1. Is your proxy running? If not stop & start it.  If you get service not running, there's your problem.
`# lsof -i :8080`
`# service <name> onestop`
2. Most proxies have an internal web page. Can you access it from browser? (something like localhost/<proxypage>). For example privoxy:


> Privoxy's user interface can be reached through the special URL http://config.privoxy.org/ (shortcut: http://p.p/), which is a built-in page and works without Internet access


3. Do you have another service running after the proxy (like tor)? If the proxy is running but tor is not => no access.


----------



## masayoshi (Nov 7, 2011)

Thank you for answering my question.
I can access via proxy with thunderbird.

So I reckon that my problem is same this mail.

http://us.generation-nt.com/bug-629359-epiphany-browser-ignores-proxy-settings-help-203628562.html

I would like to know whether it is a bug or not.
I am only one?
Everybody can do?

Can anyone test for me with same version(*epiphany-2.30.6_2*) on FreeBSD 8.2 (amd64)?


----------



## masayoshi (Nov 7, 2011)

Beeblebrox said:
			
		

> 9.0-RC1 - gcc46 - root on zfs - amd64



Thank you for answering my question.
As you use 9.0-RC1, I tested on 9.0-RC1.

version : epiphany-2.30.6_2

Sorry, perhaps, I can access website via proxy.
Perhaps .......
Epiphany ignore "header_replace User-Agent TAG " in my squid.conf?
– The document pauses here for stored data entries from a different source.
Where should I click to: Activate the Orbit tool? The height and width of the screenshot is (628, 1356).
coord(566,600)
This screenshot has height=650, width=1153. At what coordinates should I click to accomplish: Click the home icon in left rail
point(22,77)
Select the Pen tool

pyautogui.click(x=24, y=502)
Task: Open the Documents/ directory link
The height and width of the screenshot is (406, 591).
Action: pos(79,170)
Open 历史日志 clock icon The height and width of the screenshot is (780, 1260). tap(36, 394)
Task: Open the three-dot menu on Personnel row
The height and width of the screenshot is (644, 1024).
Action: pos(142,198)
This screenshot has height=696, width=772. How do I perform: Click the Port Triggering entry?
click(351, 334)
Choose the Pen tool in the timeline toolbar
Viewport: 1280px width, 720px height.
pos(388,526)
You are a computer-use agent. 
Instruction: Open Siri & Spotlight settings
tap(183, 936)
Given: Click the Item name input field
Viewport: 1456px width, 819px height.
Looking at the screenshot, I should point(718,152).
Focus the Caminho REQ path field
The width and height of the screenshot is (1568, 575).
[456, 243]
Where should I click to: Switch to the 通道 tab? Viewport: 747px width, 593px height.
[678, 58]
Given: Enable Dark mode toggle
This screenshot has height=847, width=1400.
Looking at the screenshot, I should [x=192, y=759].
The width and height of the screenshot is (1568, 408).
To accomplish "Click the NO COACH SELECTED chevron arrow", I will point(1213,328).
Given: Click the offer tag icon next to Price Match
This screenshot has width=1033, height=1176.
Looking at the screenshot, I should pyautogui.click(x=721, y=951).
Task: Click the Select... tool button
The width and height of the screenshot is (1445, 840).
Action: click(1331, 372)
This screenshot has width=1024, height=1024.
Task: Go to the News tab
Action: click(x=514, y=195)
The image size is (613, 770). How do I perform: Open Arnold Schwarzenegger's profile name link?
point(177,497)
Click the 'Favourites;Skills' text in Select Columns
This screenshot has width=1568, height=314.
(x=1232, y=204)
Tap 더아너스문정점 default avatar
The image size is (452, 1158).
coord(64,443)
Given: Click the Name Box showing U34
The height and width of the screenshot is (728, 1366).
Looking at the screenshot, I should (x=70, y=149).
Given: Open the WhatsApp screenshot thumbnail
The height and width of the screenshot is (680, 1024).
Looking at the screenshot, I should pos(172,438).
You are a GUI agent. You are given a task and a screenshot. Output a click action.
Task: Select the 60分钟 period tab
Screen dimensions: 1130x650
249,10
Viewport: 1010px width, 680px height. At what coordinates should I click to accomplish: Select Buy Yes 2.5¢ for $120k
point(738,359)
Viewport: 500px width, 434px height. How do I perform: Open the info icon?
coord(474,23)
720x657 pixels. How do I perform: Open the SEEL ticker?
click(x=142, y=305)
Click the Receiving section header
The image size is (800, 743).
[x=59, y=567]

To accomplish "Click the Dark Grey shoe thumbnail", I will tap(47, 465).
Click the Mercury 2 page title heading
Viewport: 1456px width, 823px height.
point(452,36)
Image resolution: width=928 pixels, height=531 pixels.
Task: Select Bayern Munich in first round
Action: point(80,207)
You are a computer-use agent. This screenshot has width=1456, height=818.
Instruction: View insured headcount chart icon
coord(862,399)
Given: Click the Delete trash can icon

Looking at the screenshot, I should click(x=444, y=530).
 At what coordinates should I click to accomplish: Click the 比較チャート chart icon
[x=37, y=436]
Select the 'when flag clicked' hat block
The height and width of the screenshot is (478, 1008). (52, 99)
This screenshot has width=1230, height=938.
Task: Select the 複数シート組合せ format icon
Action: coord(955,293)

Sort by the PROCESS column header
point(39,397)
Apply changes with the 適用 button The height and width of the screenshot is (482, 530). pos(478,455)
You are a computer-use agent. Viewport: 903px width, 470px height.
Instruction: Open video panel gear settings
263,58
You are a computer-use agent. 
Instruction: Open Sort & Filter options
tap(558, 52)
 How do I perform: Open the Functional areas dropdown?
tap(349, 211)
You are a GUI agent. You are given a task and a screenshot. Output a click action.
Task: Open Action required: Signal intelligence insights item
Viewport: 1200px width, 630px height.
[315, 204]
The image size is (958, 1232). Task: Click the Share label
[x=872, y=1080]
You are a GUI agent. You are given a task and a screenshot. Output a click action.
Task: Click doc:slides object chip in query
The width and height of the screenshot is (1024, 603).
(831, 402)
Iã€€really appreciate your help.


----------



## Beeblebrox (Nov 8, 2011)

Gnome-Network-Proxy works by adding a Gnome variable into environment.  Check if this variable is being defined correctly - # env will print out all defined csh and gnome environment variables. Look for something like "NETWORK_PROXY". You can also define this globally from /etc/profiles or /etc/csh.cshrc. Test if the defined environment variable is working and if not, why.


----------



## masayoshi (Nov 8, 2011)

Beeblebrox said:
			
		

> Gnome-Network-Proxy works by adding a Gnome variable into environment.  Check if this variable is being defined correctly - # env will print out all defined csh and gnome environment variables. Look for something like "NETWORK_PROXY". You can also define this globally from /etc/profiles or /etc/csh.cshrc. Test if the defined environment variable is working and if not, why.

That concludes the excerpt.